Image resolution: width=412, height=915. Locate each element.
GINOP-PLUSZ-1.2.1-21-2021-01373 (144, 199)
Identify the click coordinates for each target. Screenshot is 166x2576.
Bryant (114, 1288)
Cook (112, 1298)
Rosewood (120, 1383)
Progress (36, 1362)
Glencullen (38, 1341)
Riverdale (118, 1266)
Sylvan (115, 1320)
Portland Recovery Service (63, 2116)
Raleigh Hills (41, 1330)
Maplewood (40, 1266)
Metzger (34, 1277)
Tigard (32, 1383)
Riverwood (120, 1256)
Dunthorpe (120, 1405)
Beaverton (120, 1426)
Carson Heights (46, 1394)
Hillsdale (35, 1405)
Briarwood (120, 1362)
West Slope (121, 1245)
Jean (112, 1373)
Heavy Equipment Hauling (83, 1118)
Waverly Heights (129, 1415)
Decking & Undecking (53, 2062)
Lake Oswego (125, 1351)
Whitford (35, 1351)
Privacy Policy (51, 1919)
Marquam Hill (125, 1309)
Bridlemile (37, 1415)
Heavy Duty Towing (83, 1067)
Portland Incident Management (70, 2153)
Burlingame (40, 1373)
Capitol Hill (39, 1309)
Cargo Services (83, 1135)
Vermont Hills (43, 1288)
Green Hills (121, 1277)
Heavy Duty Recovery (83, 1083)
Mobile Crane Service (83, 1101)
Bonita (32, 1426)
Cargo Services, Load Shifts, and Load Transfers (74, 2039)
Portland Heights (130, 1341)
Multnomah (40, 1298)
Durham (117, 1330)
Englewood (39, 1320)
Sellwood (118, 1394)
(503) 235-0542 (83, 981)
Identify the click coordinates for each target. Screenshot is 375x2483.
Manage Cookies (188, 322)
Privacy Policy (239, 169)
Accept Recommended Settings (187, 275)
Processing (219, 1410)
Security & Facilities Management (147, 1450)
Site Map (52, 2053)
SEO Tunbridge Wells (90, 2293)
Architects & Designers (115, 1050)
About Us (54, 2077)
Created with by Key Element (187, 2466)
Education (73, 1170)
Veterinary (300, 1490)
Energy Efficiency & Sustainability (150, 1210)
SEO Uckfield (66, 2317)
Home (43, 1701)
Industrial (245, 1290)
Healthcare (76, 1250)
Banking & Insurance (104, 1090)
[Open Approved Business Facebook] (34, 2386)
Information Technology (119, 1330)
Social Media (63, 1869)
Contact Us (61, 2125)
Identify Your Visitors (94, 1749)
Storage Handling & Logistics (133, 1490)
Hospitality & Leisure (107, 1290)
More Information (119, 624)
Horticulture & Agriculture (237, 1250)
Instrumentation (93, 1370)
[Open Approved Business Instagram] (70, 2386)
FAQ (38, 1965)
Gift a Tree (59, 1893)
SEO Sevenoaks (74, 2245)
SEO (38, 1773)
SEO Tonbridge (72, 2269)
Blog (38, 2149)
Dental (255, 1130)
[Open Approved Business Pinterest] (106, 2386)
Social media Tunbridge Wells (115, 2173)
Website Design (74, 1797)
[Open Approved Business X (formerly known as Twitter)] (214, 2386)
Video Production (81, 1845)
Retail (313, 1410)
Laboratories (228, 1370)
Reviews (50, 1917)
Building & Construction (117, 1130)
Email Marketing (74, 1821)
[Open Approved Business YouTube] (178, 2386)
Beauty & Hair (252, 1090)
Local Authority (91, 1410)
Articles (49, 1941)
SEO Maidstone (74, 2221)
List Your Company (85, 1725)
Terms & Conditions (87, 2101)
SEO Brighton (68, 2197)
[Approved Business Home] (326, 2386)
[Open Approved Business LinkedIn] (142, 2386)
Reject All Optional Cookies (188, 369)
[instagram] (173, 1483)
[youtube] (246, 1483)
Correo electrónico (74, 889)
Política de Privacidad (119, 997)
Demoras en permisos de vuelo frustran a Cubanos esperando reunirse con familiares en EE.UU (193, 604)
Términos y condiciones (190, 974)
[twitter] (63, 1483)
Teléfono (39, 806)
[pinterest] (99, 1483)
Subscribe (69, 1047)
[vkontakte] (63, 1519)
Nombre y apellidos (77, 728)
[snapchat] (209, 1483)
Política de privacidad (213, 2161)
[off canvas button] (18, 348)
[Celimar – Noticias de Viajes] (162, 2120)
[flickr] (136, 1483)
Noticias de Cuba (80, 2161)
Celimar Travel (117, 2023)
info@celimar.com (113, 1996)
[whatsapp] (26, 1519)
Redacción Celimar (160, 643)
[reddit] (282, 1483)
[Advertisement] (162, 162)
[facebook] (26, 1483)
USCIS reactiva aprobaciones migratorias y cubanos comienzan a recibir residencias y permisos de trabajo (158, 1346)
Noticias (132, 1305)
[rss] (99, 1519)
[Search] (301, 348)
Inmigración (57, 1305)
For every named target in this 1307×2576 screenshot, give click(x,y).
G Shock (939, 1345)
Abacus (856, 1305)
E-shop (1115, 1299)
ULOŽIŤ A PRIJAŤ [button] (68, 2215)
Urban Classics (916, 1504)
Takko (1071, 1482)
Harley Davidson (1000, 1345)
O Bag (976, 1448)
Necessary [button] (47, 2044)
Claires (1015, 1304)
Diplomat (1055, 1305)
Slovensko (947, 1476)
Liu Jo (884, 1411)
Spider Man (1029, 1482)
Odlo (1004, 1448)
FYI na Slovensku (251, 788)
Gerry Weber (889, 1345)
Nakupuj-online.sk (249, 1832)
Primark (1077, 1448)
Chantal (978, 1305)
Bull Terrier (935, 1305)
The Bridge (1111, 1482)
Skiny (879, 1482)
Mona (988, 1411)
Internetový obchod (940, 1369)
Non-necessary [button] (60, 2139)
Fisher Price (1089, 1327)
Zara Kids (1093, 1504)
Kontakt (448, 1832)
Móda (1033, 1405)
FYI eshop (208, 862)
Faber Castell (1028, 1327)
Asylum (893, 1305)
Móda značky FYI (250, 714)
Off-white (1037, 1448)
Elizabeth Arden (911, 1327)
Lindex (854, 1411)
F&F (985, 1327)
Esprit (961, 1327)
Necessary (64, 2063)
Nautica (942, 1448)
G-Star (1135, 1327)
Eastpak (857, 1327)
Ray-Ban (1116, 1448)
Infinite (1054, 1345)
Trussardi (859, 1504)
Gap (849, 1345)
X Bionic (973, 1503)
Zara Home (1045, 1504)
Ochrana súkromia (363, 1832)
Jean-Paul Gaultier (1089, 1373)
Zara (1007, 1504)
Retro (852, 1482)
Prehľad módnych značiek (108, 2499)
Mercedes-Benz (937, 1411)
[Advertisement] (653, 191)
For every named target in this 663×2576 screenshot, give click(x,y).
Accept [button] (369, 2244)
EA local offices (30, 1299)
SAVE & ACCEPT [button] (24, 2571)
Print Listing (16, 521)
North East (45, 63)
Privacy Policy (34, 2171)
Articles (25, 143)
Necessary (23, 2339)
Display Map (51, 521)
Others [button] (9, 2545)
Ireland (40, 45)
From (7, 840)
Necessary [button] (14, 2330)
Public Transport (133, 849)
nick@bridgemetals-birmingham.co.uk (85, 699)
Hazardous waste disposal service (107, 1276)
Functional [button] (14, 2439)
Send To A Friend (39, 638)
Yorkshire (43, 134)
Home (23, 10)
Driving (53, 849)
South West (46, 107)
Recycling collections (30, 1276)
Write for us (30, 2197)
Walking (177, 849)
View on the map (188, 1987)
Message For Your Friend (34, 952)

▶ [What the task requires]
Recast every line of the material above as a Markdown table with two columns, Row and Text. Give each line its own numbered row and skip any blank lines.

▶ [Expected answer]
| Row | Text |
|---|---|
| 1 | Image resolution: width=412, height=915. Locate each element. |
| 2 | GINOP-PLUSZ-1.2.1-21-2021-01373 (144, 199) |
| 3 | Identify the click coordinates for each target. Screenshot is 166x2576. |
| 4 | Bryant (114, 1288) |
| 5 | Cook (112, 1298) |
| 6 | Rosewood (120, 1383) |
| 7 | Progress (36, 1362) |
| 8 | Glencullen (38, 1341) |
| 9 | Riverdale (118, 1266) |
| 10 | Sylvan (115, 1320) |
| 11 | Portland Recovery Service (63, 2116) |
| 12 | Raleigh Hills (41, 1330) |
| 13 | Maplewood (40, 1266) |
| 14 | Metzger (34, 1277) |
| 15 | Tigard (32, 1383) |
| 16 | Riverwood (120, 1256) |
| 17 | Dunthorpe (120, 1405) |
| 18 | Beaverton (120, 1426) |
| 19 | Carson Heights (46, 1394) |
| 20 | Hillsdale (35, 1405) |
| 21 | Briarwood (120, 1362) |
| 22 | West Slope (121, 1245) |
| 23 | Jean (112, 1373) |
| 24 | Heavy Equipment Hauling (83, 1118) |
| 25 | Waverly Heights (129, 1415) |
| 26 | Decking & Undecking (53, 2062) |
| 27 | Lake Oswego (125, 1351) |
| 28 | Whitford (35, 1351) |
| 29 | Privacy Policy (51, 1919) |
| 30 | Marquam Hill (125, 1309) |
| 31 | Bridlemile (37, 1415) |
| 32 | Heavy Duty Towing (83, 1067) |
| 33 | Portland Incident Management (70, 2153) |
| 34 | Burlingame (40, 1373) |
| 35 | Capitol Hill (39, 1309) |
| 36 | Cargo Services (83, 1135) |
| 37 | Vermont Hills (43, 1288) |
| 38 | Green Hills (121, 1277) |
| 39 | Heavy Duty Recovery (83, 1083) |
| 40 | Mobile Crane Service (83, 1101) |
| 41 | Bonita (32, 1426) |
| 42 | Cargo Services, Load Shifts, and Load Transfers (74, 2039) |
| 43 | Portland Heights (130, 1341) |
| 44 | Multnomah (40, 1298) |
| 45 | Durham (117, 1330) |
| 46 | Englewood (39, 1320) |
| 47 | Sellwood (118, 1394) |
| 48 | (503) 235-0542 (83, 981) |
| 49 | Identify the click coordinates for each target. Screenshot is 375x2483. |
| 50 | Manage Cookies (188, 322) |
| 51 | Privacy Policy (239, 169) |
| 52 | Accept Recommended Settings (187, 275) |
| 53 | Processing (219, 1410) |
| 54 | Security & Facilities Management (147, 1450) |
| 55 | Site Map (52, 2053) |
| 56 | SEO Tunbridge Wells (90, 2293) |
| 57 | Architects & Designers (115, 1050) |
| 58 | About Us (54, 2077) |
| 59 | Created with by Key Element (187, 2466) |
| 60 | Education (73, 1170) |
| 61 | Veterinary (300, 1490) |
| 62 | Energy Efficiency & Sustainability (150, 1210) |
| 63 | SEO Uckfield (66, 2317) |
| 64 | Home (43, 1701) |
| 65 | Industrial (245, 1290) |
| 66 | Healthcare (76, 1250) |
| 67 | Banking & Insurance (104, 1090) |
| 68 | [Open Approved Business Facebook] (34, 2386) |
| 69 | Information Technology (119, 1330) |
| 70 | Social Media (63, 1869) |
| 71 | Contact Us (61, 2125) |
| 72 | Identify Your Visitors (94, 1749) |
| 73 | Storage Handling & Logistics (133, 1490) |
| 74 | Hospitality & Leisure (107, 1290) |
| 75 | More Information (119, 624) |
| 76 | Horticulture & Agriculture (237, 1250) |
| 77 | Instrumentation (93, 1370) |
| 78 | [Open Approved Business Instagram] (70, 2386) |
| 79 | FAQ (38, 1965) |
| 80 | Gift a Tree (59, 1893) |
| 81 | SEO Sevenoaks (74, 2245) |
| 82 | SEO (38, 1773) |
| 83 | SEO Tonbridge (72, 2269) |
| 84 | Blog (38, 2149) |
| 85 | Dental (255, 1130) |
| 86 | [Open Approved Business Pinterest] (106, 2386) |
| 87 | Social media Tunbridge Wells (115, 2173) |
| 88 | Website Design (74, 1797) |
| 89 | [Open Approved Business X (formerly known as Twitter)] (214, 2386) |
| 90 | Video Production (81, 1845) |
| 91 | Retail (313, 1410) |
| 92 | Laboratories (228, 1370) |
| 93 | Reviews (50, 1917) |
| 94 | Building & Construction (117, 1130) |
| 95 | Email Marketing (74, 1821) |
| 96 | [Open Approved Business YouTube] (178, 2386) |
| 97 | Beauty & Hair (252, 1090) |
| 98 | Local Authority (91, 1410) |
| 99 | Articles (49, 1941) |
| 100 | SEO Maidstone (74, 2221) |
| 101 | List Your Company (85, 1725) |
| 102 | Terms & Conditions (87, 2101) |
| 103 | SEO Brighton (68, 2197) |
| 104 | [Approved Business Home] (326, 2386) |
| 105 | [Open Approved Business LinkedIn] (142, 2386) |
| 106 | Reject All Optional Cookies (188, 369) |
| 107 | [instagram] (173, 1483) |
| 108 | [youtube] (246, 1483) |
| 109 | Correo electrónico (74, 889) |
| 110 | Política de Privacidad (119, 997) |
| 111 | Demoras en permisos de vuelo frustran a Cubanos esperando reunirse con familiares en EE.UU (193, 604) |
| 112 | Términos y condiciones (190, 974) |
| 113 | [twitter] (63, 1483) |
| 114 | Teléfono (39, 806) |
| 115 | [pinterest] (99, 1483) |
| 116 | Subscribe (69, 1047) |
| 117 | [vkontakte] (63, 1519) |
| 118 | Nombre y apellidos (77, 728) |
| 119 | [snapchat] (209, 1483) |
| 120 | Política de privacidad (213, 2161) |
| 121 | [off canvas button] (18, 348) |
| 122 | [Celimar – Noticias de Viajes] (162, 2120) |
| 123 | [flickr] (136, 1483) |
| 124 | Noticias de Cuba (80, 2161) |
| 125 | Celimar Travel (117, 2023) |
| 126 | info@celimar.com (113, 1996) |
| 127 | [whatsapp] (26, 1519) |
| 128 | Redacción Celimar (160, 643) |
| 129 | [reddit] (282, 1483) |
| 130 | [Advertisement] (162, 162) |
| 131 | [facebook] (26, 1483) |
| 132 | USCIS reactiva aprobaciones migratorias y cubanos comienzan a recibir residencias y permisos de trabajo (158, 1346) |
| 133 | Noticias (132, 1305) |
| 134 | [rss] (99, 1519) |
| 135 | [Search] (301, 348) |
| 136 | Inmigración (57, 1305) |
| 137 | For every named target in this 1307×2576 screenshot, give click(x,y). |
| 138 | G Shock (939, 1345) |
| 139 | Abacus (856, 1305) |
| 140 | E-shop (1115, 1299) |
| 141 | ULOŽIŤ A PRIJAŤ [button] (68, 2215) |
| 142 | Urban Classics (916, 1504) |
| 143 | Takko (1071, 1482) |
| 144 | Harley Davidson (1000, 1345) |
| 145 | O Bag (976, 1448) |
| 146 | Necessary [button] (47, 2044) |
| 147 | Claires (1015, 1304) |
| 148 | Diplomat (1055, 1305) |
| 149 | Slovensko (947, 1476) |
| 150 | Liu Jo (884, 1411) |
| 151 | Spider Man (1029, 1482) |
| 152 | Odlo (1004, 1448) |
| 153 | FYI na Slovensku (251, 788) |
| 154 | Gerry Weber (889, 1345) |
| 155 | Nakupuj-online.sk (249, 1832) |
| 156 | Primark (1077, 1448) |
| 157 | Chantal (978, 1305) |
| 158 | Bull Terrier (935, 1305) |
| 159 | The Bridge (1111, 1482) |
| 160 | Skiny (879, 1482) |
| 161 | Mona (988, 1411) |
| 162 | Internetový obchod (940, 1369) |
| 163 | Non-necessary [button] (60, 2139) |
| 164 | Fisher Price (1089, 1327) |
| 165 | Zara Kids (1093, 1504) |
| 166 | Kontakt (448, 1832) |
| 167 | Móda (1033, 1405) |
| 168 | FYI eshop (208, 862) |
| 169 | Faber Castell (1028, 1327) |
| 170 | Asylum (893, 1305) |
| 171 | Móda značky FYI (250, 714) |
| 172 | Off-white (1037, 1448) |
| 173 | Elizabeth Arden (911, 1327) |
| 174 | Lindex (854, 1411) |
| 175 | F&F (985, 1327) |
| 176 | Esprit (961, 1327) |
| 177 | Necessary (64, 2063) |
| 178 | Nautica (942, 1448) |
| 179 | G-Star (1135, 1327) |
| 180 | Eastpak (857, 1327) |
| 181 | Ray-Ban (1116, 1448) |
| 182 | Infinite (1054, 1345) |
| 183 | Trussardi (859, 1504) |
| 184 | Gap (849, 1345) |
| 185 | X Bionic (973, 1503) |
| 186 | Zara Home (1045, 1504) |
| 187 | Ochrana súkromia (363, 1832) |
| 188 | Jean-Paul Gaultier (1089, 1373) |
| 189 | Zara (1007, 1504) |
| 190 | Retro (852, 1482) |
| 191 | Prehľad módnych značiek (108, 2499) |
| 192 | Mercedes-Benz (937, 1411) |
| 193 | [Advertisement] (653, 191) |
| 194 | For every named target in this 663×2576 screenshot, give click(x,y). |
| 195 | Accept [button] (369, 2244) |
| 196 | EA local offices (30, 1299) |
| 197 | SAVE & ACCEPT [button] (24, 2571) |
| 198 | Print Listing (16, 521) |
| 199 | North East (45, 63) |
| 200 | Privacy Policy (34, 2171) |
| 201 | Articles (25, 143) |
| 202 | Necessary (23, 2339) |
| 203 | Display Map (51, 521) |
| 204 | Others [button] (9, 2545) |
| 205 | Ireland (40, 45) |
| 206 | From (7, 840) |
| 207 | Necessary [button] (14, 2330) |
| 208 | Public Transport (133, 849) |
| 209 | nick@bridgemetals-birmingham.co.uk (85, 699) |
| 210 | Hazardous waste disposal service (107, 1276) |
| 211 | Functional [button] (14, 2439) |
| 212 | Send To A Friend (39, 638) |
| 213 | Yorkshire (43, 134) |
| 214 | Home (23, 10) |
| 215 | Driving (53, 849) |
| 216 | South West (46, 107) |
| 217 | Recycling collections (30, 1276) |
| 218 | Write for us (30, 2197) |
| 219 | Walking (177, 849) |
| 220 | View on the map (188, 1987) |
| 221 | Message For Your Friend (34, 952) |